As discussed in this post from last week, Governor Brown has signed into law two bills that each allow for-profit corporations to have purposes that have been historically pursued by non-proft corporations.  AB 361 (Huffman) adds a new part to the Corporations Code relating to ”benefit corporations”.

Subdivision (b) of new Corporations Code §14620 will require directors of benefit corporations to consider the impacts of any action or proposed action on all of a long list of interests and constituencies, including the shareholders, employees, and the interests of customers as beneficiaries of the general or specific public benefit purposes of the corporation.  Subdivision (d) of the same statute provides that in discharging their duties, directors will not be required to give priority to any particular factor or the interests of any particular person or group identified in subdivision (b) unless the corporation has stated its intention to give priority to a specific public benefit purpose identified in the articles.  How, then, is a director supposed to reach a decision?

No Losers Rule

One approach that at least has the virtue of applying a consistent rule of decision would be to require that all actions be Pareto efficient.[1]  An action is considered Pareto efficient if at least one interest or constituency is made better off and no interest or constituency is made worse off.

Strict Equality Rule

One consequence of following a Pareto efficient rule is that it does not require allocative equality.  This means that a decision may satisfy the requirements of Pareto efficiency if it benefits one interest greatly and all other interests only slightly.  Consequently, some may argue that decisions must be fair.  Under such a rule of decision, no action could be taken unless all of the statutory listed interests and constituencies would be benefitted equally.

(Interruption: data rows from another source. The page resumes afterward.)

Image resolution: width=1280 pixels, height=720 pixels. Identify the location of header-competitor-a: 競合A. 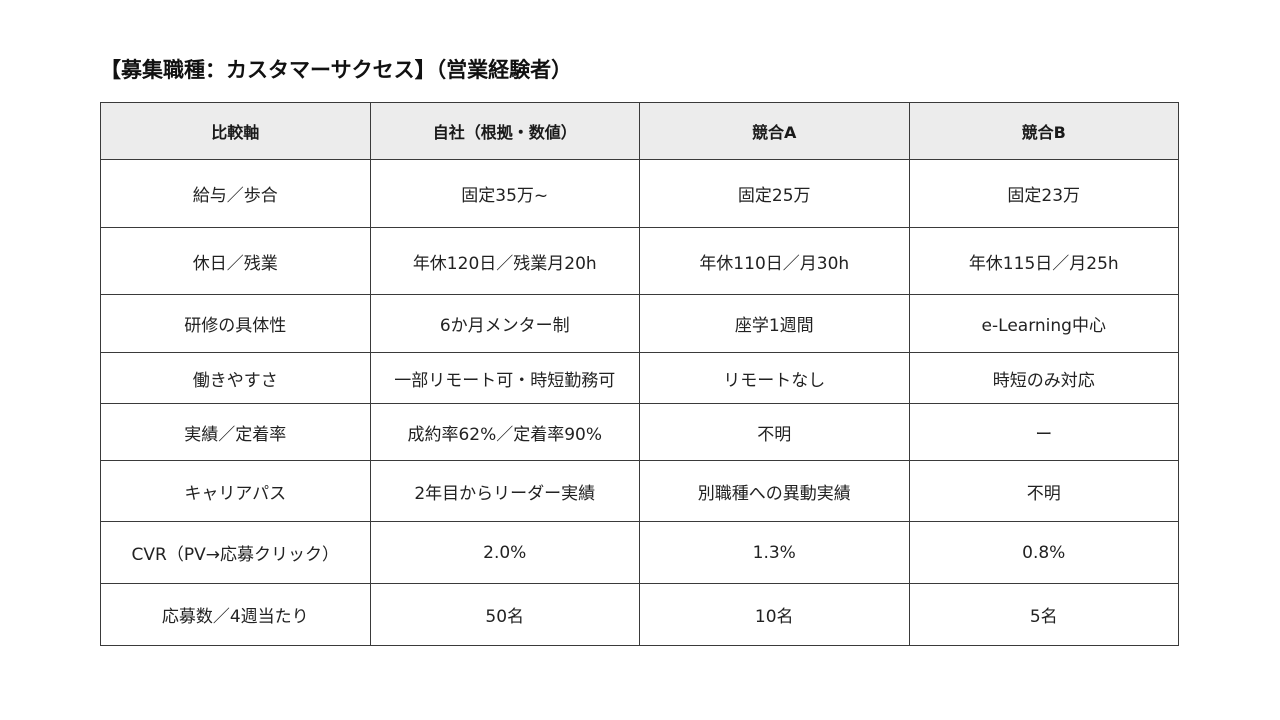
(774, 131).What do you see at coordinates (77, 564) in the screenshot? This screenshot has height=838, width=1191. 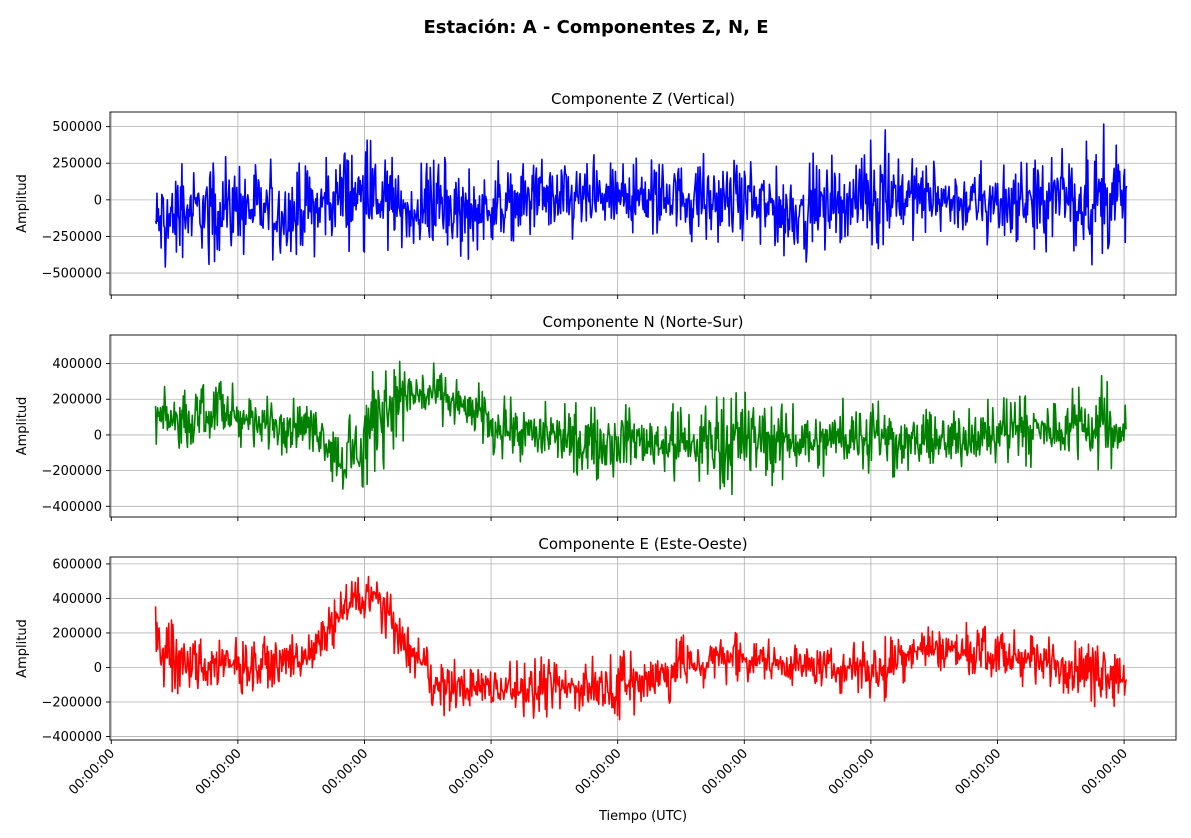 I see `y-tick-label: 600000` at bounding box center [77, 564].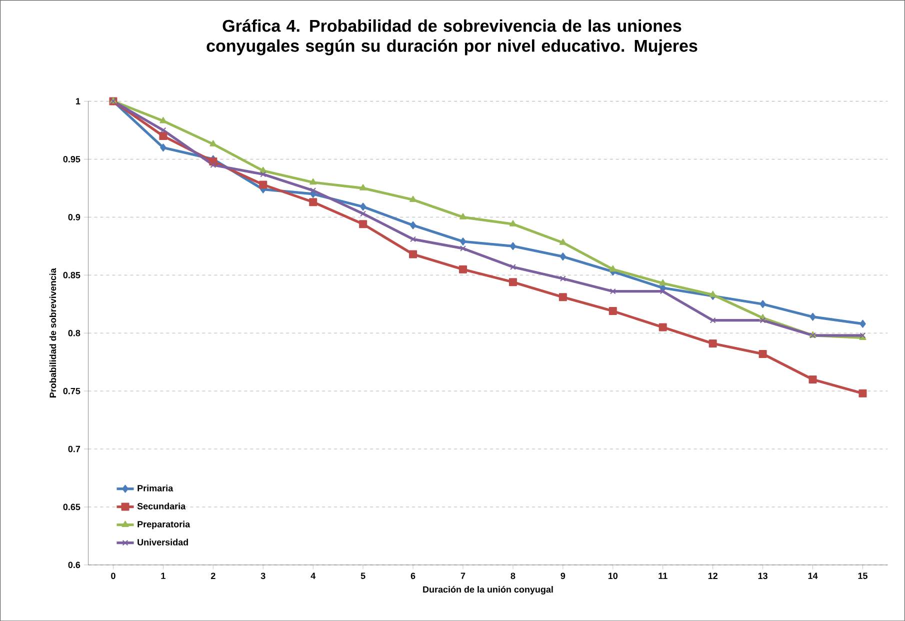 Image resolution: width=905 pixels, height=621 pixels. I want to click on x-tick-label: 10, so click(613, 576).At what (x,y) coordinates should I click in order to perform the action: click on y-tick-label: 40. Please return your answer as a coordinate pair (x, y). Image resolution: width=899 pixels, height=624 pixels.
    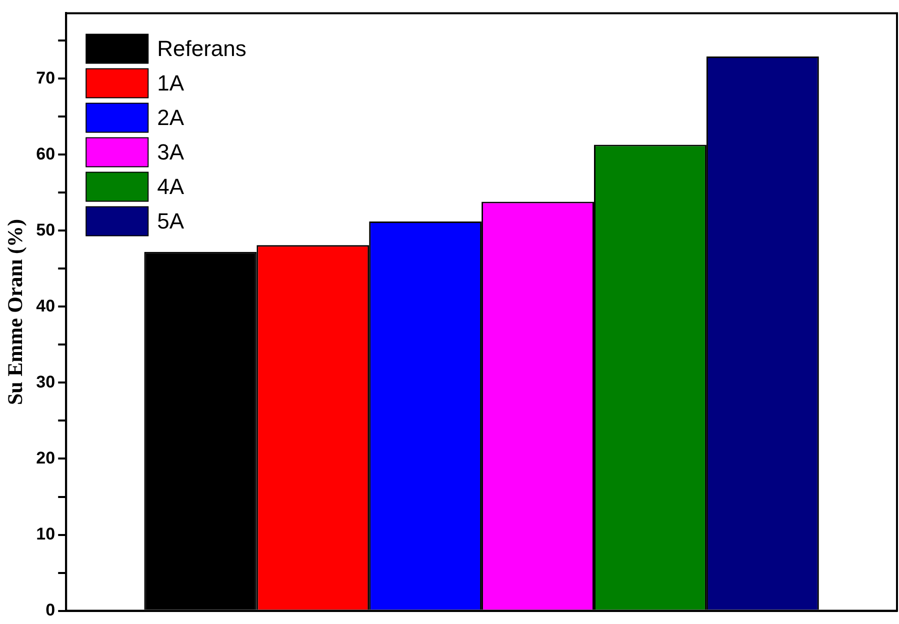
    Looking at the image, I should click on (46, 306).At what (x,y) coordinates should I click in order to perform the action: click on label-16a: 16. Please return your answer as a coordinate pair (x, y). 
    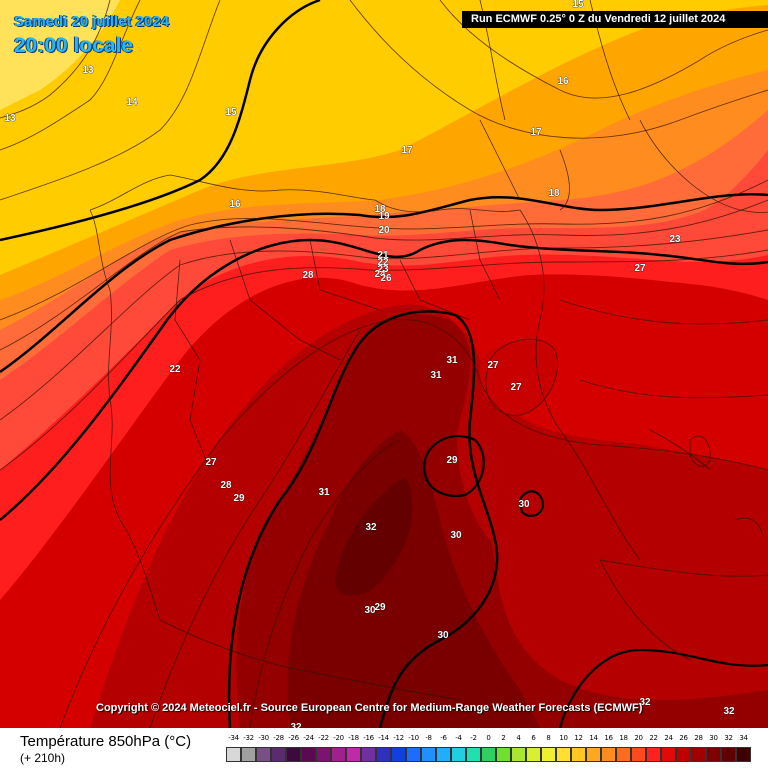
    Looking at the image, I should click on (563, 82).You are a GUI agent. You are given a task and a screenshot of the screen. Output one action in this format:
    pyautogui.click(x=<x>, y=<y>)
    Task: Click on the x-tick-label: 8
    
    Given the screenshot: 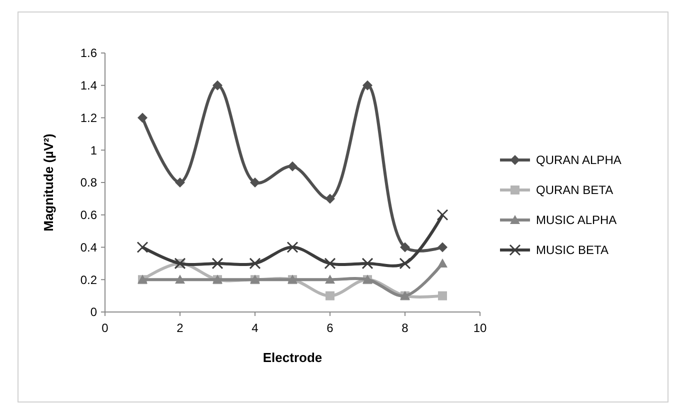 What is the action you would take?
    pyautogui.click(x=406, y=328)
    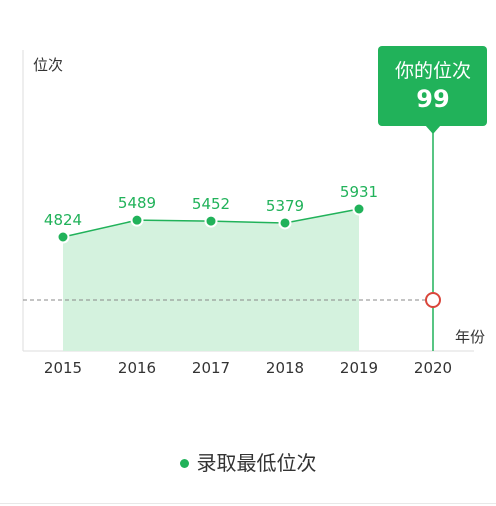 The height and width of the screenshot is (506, 496). What do you see at coordinates (285, 223) in the screenshot?
I see `data-point-2018` at bounding box center [285, 223].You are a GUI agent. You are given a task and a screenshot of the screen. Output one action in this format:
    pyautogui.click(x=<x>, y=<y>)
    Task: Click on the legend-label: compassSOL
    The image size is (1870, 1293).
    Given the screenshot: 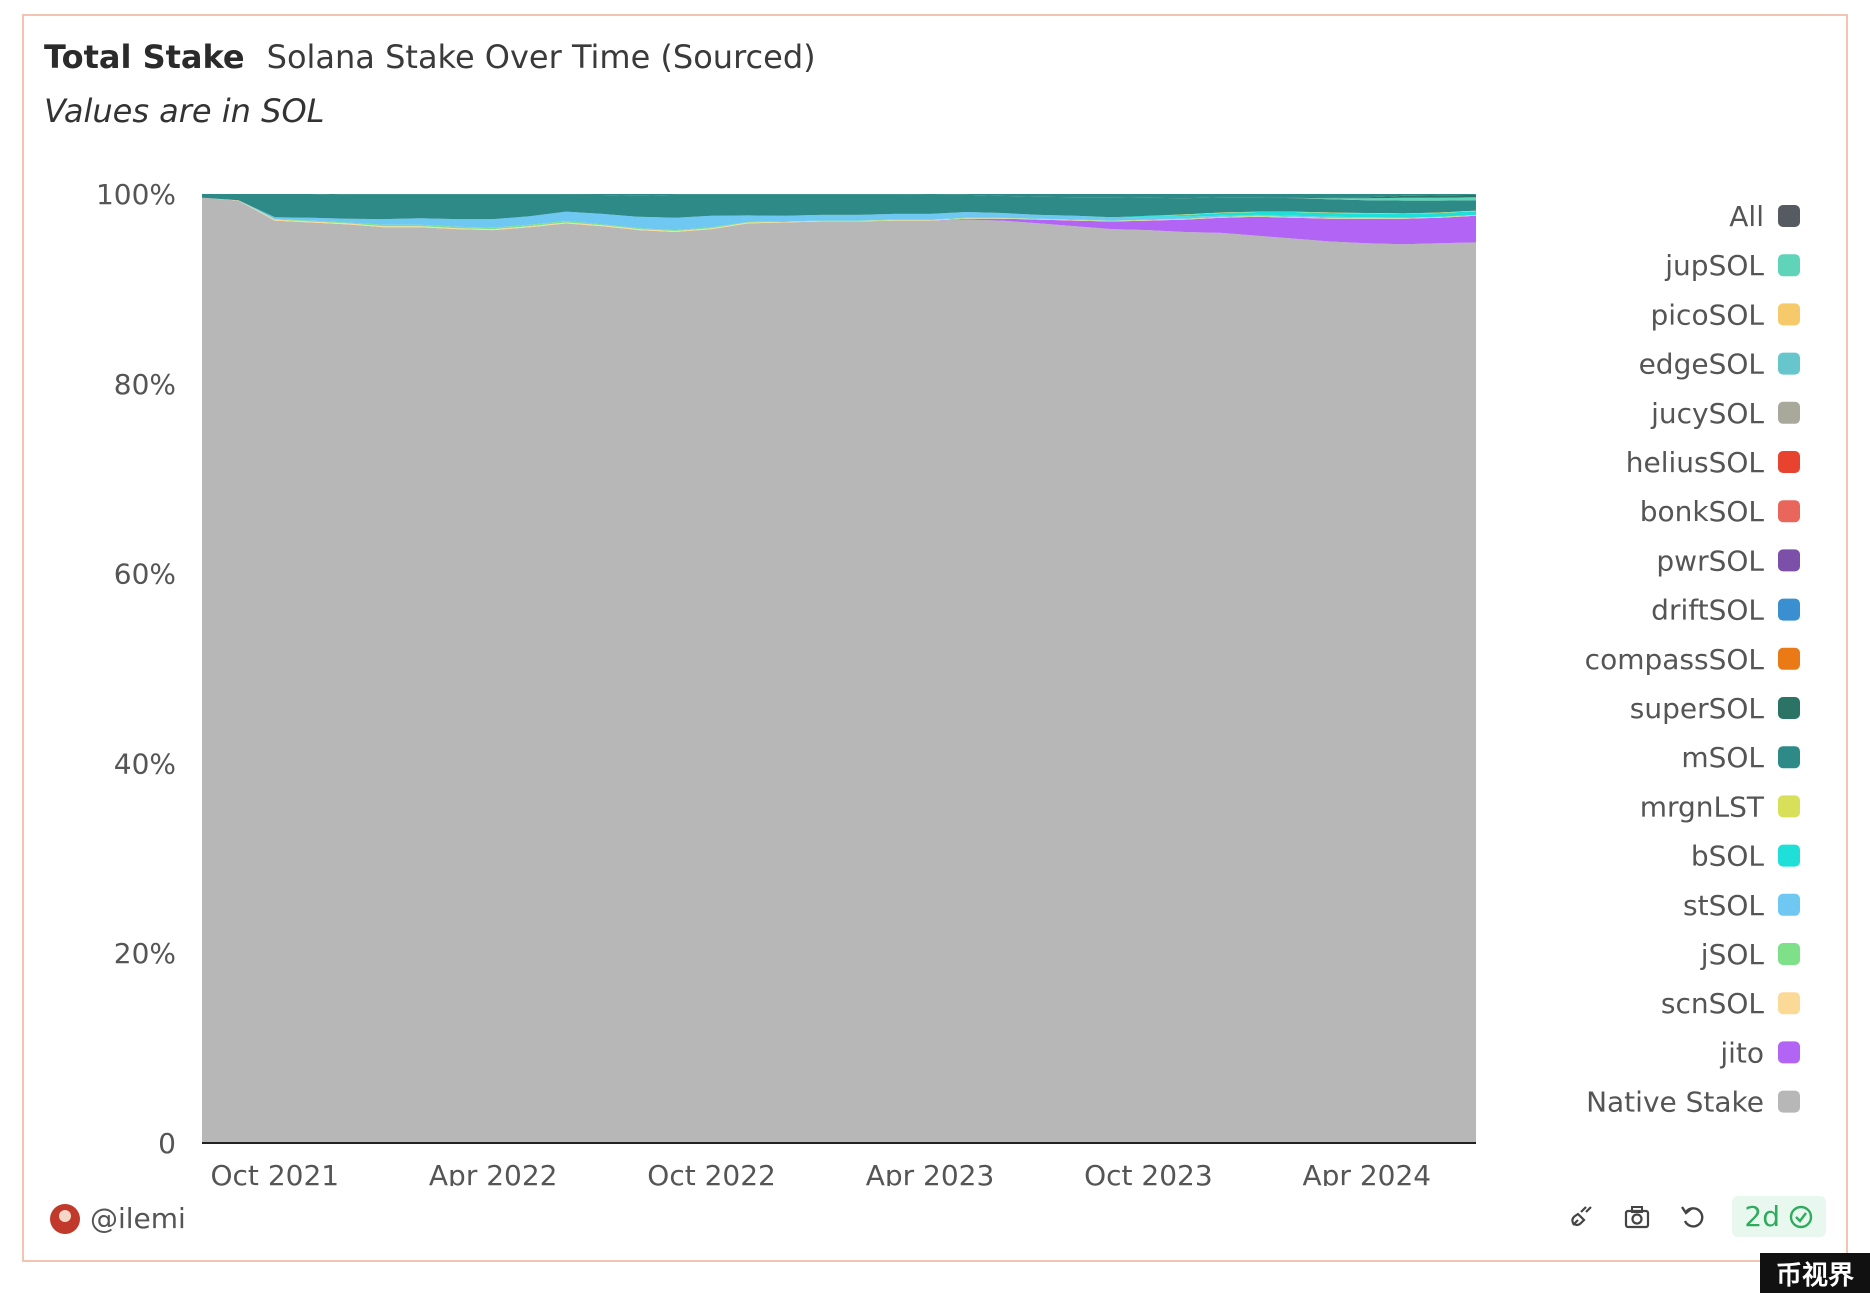 What is the action you would take?
    pyautogui.click(x=1675, y=660)
     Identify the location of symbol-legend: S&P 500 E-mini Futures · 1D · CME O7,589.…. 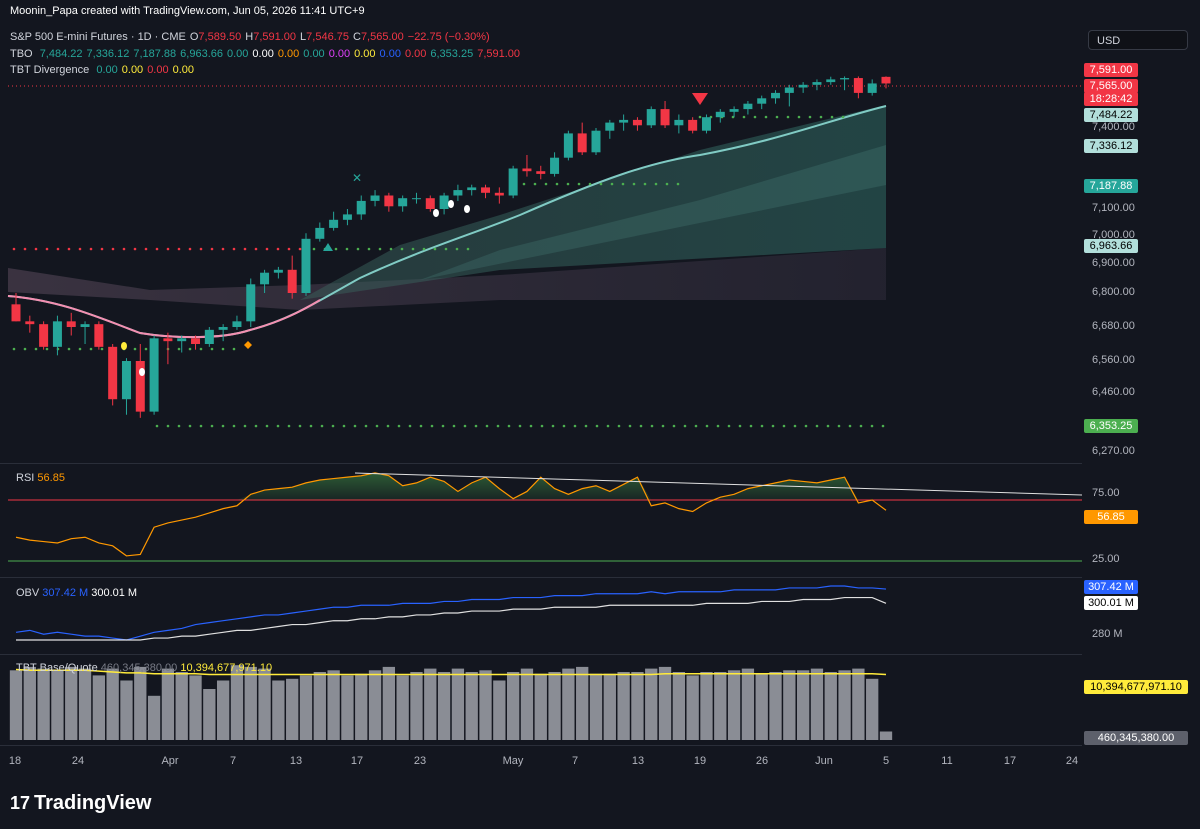
(252, 37).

Creating The Most Social Welfare

A serious objection to a rule based on either Pareto efficiency or allocative equality is that either rule allows boards to make decisions that do not necessarily result in the greatest social welfare.  Another problem with Pareto efficiency is that there may be many possible outcomes that satisfy its criterion but the rule doesn’t tell directors which outcome they should choose.

Why The Benefit Corporation Law Is Flawed

The new benefit corporation law departs from traditional corporate law in that it mandates directors to take into account a disparate group of interests and constituencies and yet fails to prescribe a rule of decision.  Directors are only told that they need not prioritize among these interests and constituencies.  Without a prescribed rule of decision, there can be no accountability to the shareholders or the other enumerated interests and constituencies.